Data shown
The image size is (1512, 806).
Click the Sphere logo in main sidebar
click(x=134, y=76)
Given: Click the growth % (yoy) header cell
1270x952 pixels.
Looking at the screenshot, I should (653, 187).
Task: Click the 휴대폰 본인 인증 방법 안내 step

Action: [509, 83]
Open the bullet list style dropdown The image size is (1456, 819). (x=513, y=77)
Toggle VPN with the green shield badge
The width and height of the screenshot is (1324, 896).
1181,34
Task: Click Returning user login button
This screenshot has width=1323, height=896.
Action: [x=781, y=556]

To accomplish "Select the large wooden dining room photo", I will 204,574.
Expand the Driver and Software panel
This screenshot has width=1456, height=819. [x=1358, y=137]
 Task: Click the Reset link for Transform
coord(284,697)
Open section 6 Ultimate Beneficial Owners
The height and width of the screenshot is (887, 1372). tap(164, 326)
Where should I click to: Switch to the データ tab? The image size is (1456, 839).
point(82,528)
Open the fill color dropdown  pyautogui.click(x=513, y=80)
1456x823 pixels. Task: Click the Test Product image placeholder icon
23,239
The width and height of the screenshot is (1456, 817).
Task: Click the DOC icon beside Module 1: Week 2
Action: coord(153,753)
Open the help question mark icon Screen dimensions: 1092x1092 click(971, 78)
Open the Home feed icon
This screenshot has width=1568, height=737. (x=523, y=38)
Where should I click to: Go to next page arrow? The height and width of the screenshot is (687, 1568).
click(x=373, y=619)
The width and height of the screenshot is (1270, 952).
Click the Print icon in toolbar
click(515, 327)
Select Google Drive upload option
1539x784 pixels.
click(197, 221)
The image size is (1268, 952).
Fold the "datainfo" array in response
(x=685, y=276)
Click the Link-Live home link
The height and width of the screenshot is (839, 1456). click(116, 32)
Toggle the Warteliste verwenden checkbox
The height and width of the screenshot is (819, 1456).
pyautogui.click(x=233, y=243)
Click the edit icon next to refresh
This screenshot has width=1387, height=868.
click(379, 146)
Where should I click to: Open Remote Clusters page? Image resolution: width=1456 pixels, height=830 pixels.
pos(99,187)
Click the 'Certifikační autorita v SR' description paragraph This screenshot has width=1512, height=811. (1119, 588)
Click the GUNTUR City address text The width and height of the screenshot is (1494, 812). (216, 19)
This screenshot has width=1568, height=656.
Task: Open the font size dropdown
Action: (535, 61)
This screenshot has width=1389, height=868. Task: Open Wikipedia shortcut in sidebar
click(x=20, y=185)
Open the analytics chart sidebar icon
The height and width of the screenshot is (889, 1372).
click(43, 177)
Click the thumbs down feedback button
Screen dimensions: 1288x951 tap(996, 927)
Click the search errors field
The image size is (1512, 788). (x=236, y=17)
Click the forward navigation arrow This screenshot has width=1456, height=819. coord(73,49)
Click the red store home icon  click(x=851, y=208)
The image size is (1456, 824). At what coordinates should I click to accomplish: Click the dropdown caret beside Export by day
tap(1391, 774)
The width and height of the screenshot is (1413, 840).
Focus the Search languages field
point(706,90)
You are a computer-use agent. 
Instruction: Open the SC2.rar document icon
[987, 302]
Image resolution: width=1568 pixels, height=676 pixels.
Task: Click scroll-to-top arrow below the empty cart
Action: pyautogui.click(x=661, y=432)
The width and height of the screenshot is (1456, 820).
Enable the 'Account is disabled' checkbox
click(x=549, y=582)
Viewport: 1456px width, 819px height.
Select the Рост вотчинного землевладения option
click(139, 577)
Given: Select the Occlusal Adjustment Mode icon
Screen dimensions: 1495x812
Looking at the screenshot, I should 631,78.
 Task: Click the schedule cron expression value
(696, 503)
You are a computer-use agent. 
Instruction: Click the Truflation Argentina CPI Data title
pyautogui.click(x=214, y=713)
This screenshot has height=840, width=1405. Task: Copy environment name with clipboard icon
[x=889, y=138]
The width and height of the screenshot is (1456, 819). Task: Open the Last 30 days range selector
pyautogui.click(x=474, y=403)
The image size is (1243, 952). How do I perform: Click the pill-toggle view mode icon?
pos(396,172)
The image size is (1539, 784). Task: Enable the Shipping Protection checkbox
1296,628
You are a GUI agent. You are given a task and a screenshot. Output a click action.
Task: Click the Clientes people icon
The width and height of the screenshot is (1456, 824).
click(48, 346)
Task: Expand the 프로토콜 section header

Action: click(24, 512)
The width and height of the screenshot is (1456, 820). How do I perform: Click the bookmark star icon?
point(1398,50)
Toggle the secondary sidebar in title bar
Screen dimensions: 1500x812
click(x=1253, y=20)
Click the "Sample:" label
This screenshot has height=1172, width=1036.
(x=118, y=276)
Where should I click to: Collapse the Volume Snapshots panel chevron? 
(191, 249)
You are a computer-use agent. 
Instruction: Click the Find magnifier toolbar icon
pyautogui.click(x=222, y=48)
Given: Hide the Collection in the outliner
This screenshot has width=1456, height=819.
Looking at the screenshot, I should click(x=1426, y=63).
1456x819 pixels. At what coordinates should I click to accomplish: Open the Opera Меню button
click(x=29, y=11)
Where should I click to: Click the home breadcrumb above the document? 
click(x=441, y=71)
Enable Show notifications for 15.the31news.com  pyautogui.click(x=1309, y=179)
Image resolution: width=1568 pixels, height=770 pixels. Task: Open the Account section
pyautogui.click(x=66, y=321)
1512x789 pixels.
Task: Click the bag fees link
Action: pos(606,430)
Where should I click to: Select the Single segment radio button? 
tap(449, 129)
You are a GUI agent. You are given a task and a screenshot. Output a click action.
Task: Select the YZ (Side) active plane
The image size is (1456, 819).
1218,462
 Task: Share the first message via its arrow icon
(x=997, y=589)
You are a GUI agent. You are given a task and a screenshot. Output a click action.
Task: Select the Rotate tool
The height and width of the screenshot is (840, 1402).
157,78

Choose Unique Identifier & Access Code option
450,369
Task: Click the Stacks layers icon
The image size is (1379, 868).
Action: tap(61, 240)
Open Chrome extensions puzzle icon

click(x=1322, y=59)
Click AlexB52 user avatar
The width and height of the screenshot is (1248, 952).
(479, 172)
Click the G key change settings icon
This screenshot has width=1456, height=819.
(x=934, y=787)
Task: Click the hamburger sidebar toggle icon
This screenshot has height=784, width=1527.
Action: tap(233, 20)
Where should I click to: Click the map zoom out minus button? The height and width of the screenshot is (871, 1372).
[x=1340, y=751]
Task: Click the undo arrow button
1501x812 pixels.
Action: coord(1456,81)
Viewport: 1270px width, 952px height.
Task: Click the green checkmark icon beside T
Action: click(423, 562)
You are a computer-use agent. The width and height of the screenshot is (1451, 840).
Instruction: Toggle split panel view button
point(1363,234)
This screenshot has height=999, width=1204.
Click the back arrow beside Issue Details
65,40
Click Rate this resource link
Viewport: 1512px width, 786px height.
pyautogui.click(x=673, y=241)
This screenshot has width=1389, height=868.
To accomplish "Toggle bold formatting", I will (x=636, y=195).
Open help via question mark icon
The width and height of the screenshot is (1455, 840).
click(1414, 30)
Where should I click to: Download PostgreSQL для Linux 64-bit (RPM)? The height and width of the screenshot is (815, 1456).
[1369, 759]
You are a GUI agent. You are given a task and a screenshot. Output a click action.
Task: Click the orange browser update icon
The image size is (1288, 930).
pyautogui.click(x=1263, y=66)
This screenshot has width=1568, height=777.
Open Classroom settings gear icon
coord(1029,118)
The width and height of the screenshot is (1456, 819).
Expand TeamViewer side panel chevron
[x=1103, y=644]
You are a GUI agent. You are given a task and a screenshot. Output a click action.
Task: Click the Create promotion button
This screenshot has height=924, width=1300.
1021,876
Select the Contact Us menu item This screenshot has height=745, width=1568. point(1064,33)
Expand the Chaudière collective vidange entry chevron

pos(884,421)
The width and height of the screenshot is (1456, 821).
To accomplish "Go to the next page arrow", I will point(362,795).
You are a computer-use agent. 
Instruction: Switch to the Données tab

Exercise instructions
Using the records above, set down exactly the lines from the one with "The width and height of the screenshot is (1456, 824)." through the one with "Task: Click the Stacks layers icon", inclusive, and nothing more.

Written solution
The width and height of the screenshot is (1456, 824).
click(48, 346)
Task: Expand the 프로토콜 section header

Action: click(24, 512)
The width and height of the screenshot is (1456, 820). How do I perform: Click the bookmark star icon?
point(1398,50)
Toggle the secondary sidebar in title bar
Screen dimensions: 1500x812
click(x=1253, y=20)
Click the "Sample:" label
This screenshot has height=1172, width=1036.
(x=118, y=276)
Where should I click to: Collapse the Volume Snapshots panel chevron? 
(191, 249)
You are a computer-use agent. 
Instruction: Click the Find magnifier toolbar icon
pyautogui.click(x=222, y=48)
Given: Hide the Collection in the outliner
This screenshot has width=1456, height=819.
Looking at the screenshot, I should click(x=1426, y=63).
1456x819 pixels. At what coordinates should I click to accomplish: Open the Opera Меню button
click(x=29, y=11)
Where should I click to: Click the home breadcrumb above the document? 
click(x=441, y=71)
Enable Show notifications for 15.the31news.com  pyautogui.click(x=1309, y=179)
Image resolution: width=1568 pixels, height=770 pixels. Task: Open the Account section
pyautogui.click(x=66, y=321)
1512x789 pixels.
Task: Click the bag fees link
Action: pos(606,430)
Where should I click to: Select the Single segment radio button? 
tap(449, 129)
You are a GUI agent. You are given a task and a screenshot. Output a click action.
Task: Select the YZ (Side) active plane
The image size is (1456, 819).
1218,462
 Task: Share the first message via its arrow icon
(x=997, y=589)
You are a GUI agent. You are given a task and a screenshot. Output a click action.
Task: Select the Rotate tool
The height and width of the screenshot is (840, 1402).
157,78

Choose Unique Identifier & Access Code option
450,369
Task: Click the Stacks layers icon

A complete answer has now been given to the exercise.